Here are the felons, illegally present in the US, that cannot be held by the jail to be handed over to the feds: possession or distribution of child porn, all theives, possession or detonation of a destructive device (unless done with an intent to kill), all drug dealers (except to minors), all misdemeanants, vehicle theives, all domestic abusers, every burglar (except residential burglars), felons in poss of guns, most gang members, drunk drivers, those who attack the police (so long as it was not with a deadly weapon), every person who runs from the police in a car, and every person who actually committed a serious or violent felony as defined in the Penal Code but successfully plea bargained it down to something else. This is true no matter how many crimes the person committed that is not serious or violent. Have 20 prior felonies, no matter, so long as it is not serious of violent. Just release even if the feds have issued a detainer.
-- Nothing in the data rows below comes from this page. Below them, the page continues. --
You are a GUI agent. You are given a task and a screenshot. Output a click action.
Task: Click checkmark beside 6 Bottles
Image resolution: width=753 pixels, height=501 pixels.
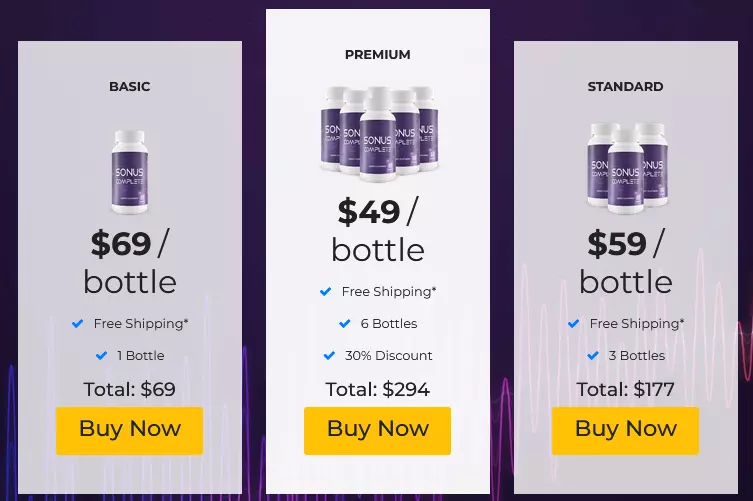point(345,324)

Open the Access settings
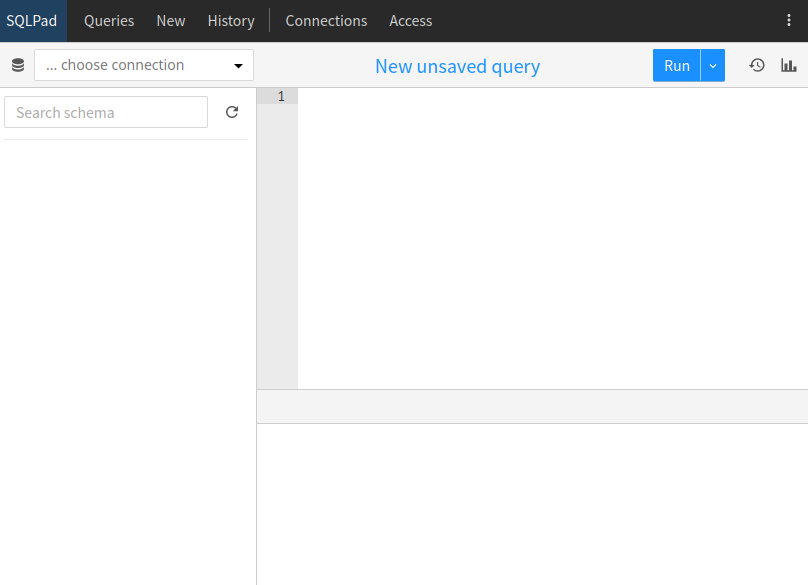[411, 21]
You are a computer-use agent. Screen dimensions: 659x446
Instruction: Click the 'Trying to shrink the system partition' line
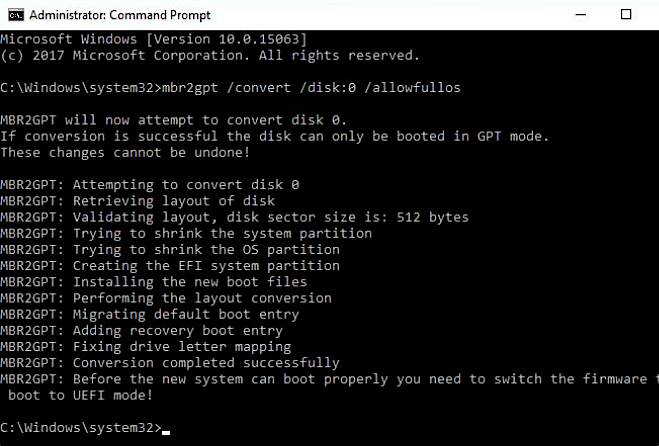pyautogui.click(x=186, y=233)
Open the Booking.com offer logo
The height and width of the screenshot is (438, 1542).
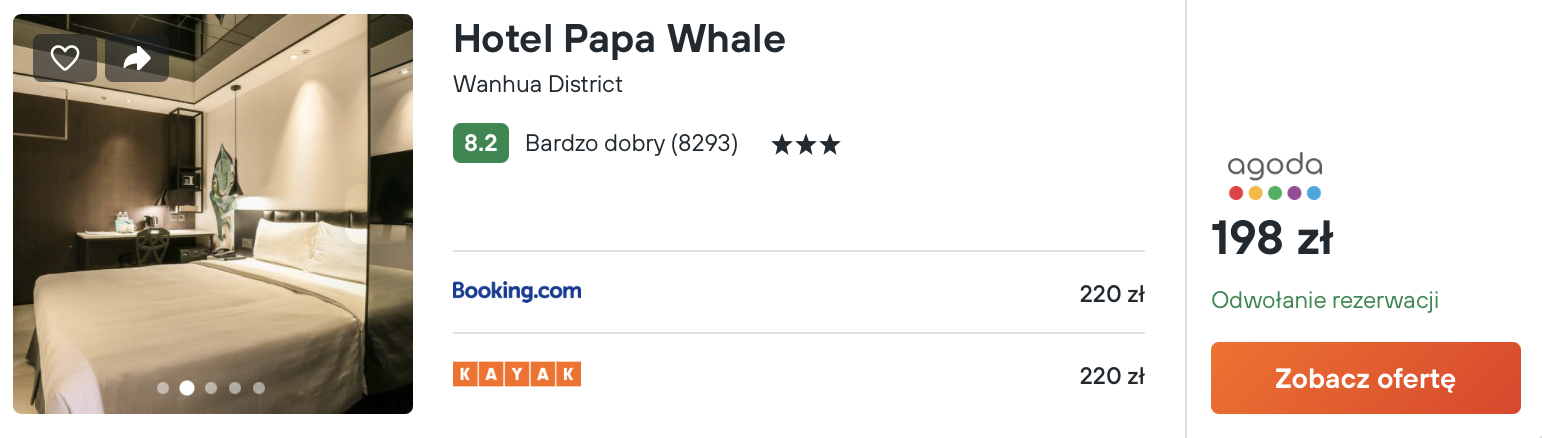coord(517,291)
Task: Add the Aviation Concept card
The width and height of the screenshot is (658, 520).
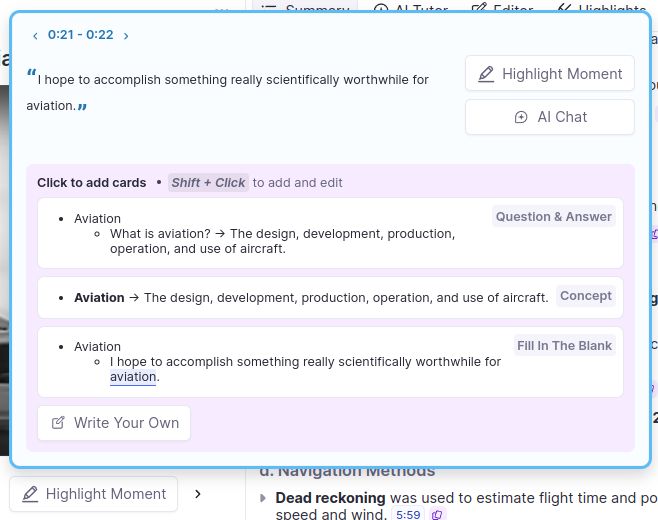Action: coord(326,297)
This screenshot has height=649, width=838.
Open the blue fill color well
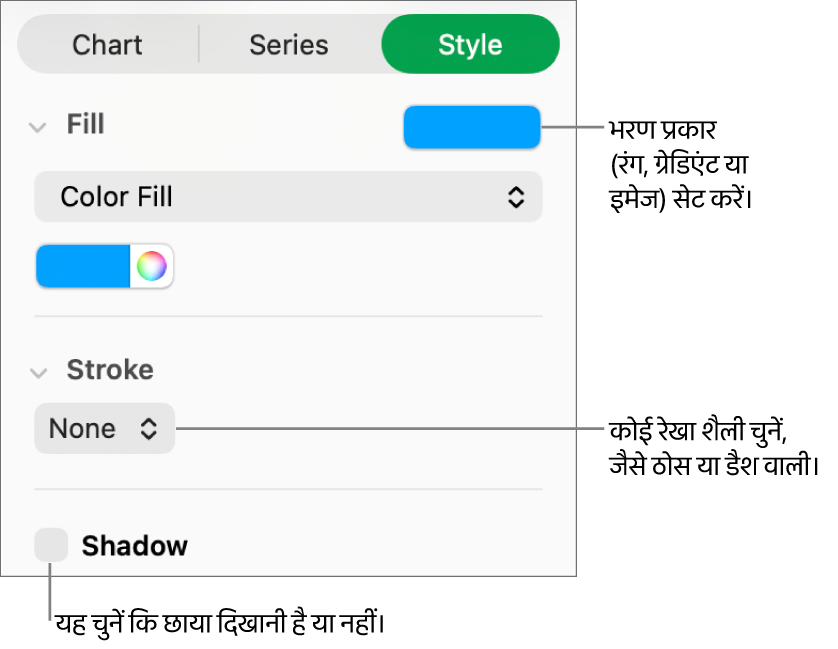(x=84, y=267)
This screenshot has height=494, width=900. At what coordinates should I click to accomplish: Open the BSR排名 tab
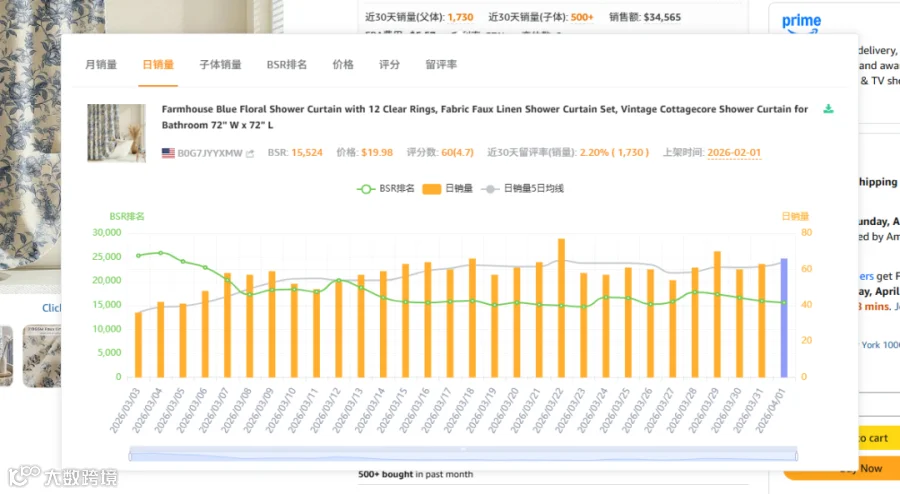pyautogui.click(x=286, y=65)

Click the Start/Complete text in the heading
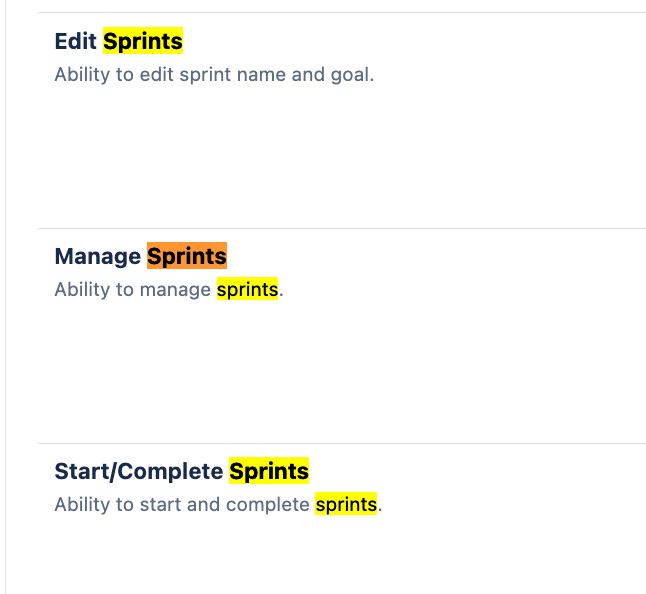tap(139, 471)
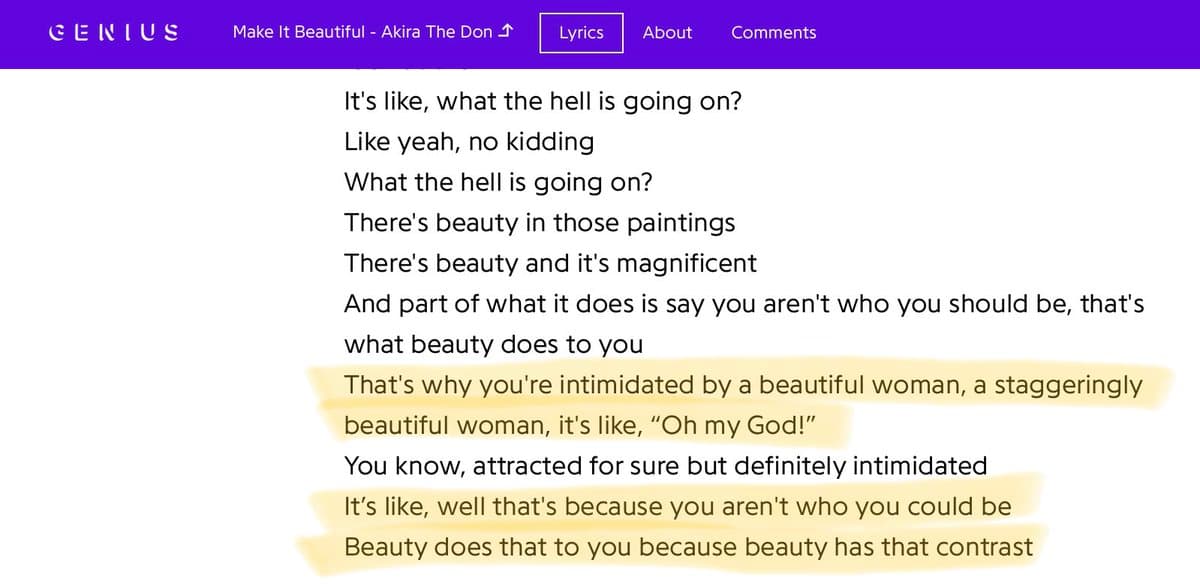Image resolution: width=1200 pixels, height=584 pixels.
Task: Click the lyric "It's like, what the hell is going on?"
Action: coord(542,102)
All this to improve the TRUST of the community that these criminals are drawn from (the reality is that most criminals victimize their neighbors because that is where they spend their time). The saddest part was listening to the advocates, specifically the Asian Law Caucus personnel fanning the flames of alleged racial profiling by police by telling their constituents that there is a risk of deportation if they report crime as a witness. False and disgusting. Their anecdote to support such nonsense failed to identify the reason the person was placed in removal proceedings is because she was actually arrested for domestic abuse and she had a record with ICE. Even then ICE had the authority to, and probably will dismiss her removal petition if she is as innocent as the ALC suggested.
I'm an American living overseas in Korea. Korea has a very straightforward policy on immigrants: "You, immigrant, are here to help us. The moment you deviate from that, your feet won't touch until you land outside the country, never to return."
I have no problem with this policy. Koreans think Korea should be for Koreans, put Koreans first in all endeavors, and use the national immigration policy strictly to help Korea.
Their approach works. Foreigners here are a big aid to them and very seldom do they cause trouble. Any foreigner who does cause trouble, such as running afoul of the law, generally only does it once. Consequently, there isn't a lot of friction between the foreigners and the Koreans.
No one seems to think that the Korean immigration policy has anything wrong with it. Their policy of using immigration to help their nation seems to be perfectly well understood as logical, good sense.
Why is the United States doing the same thing considered bad and racist?
California liberals have a serious case of Arizona-envy. Secretly, they want to be us.
More foolishness from Democratic fools. California is on a race to the bottom, but we know from Detroit that for Democrats the bottom is very far down indeed.
California = lost cause. In pace requiescat.
Great article. One more reason Californians are fleeing the state. Unfortunately, it will have to hit bottom before things begin to change.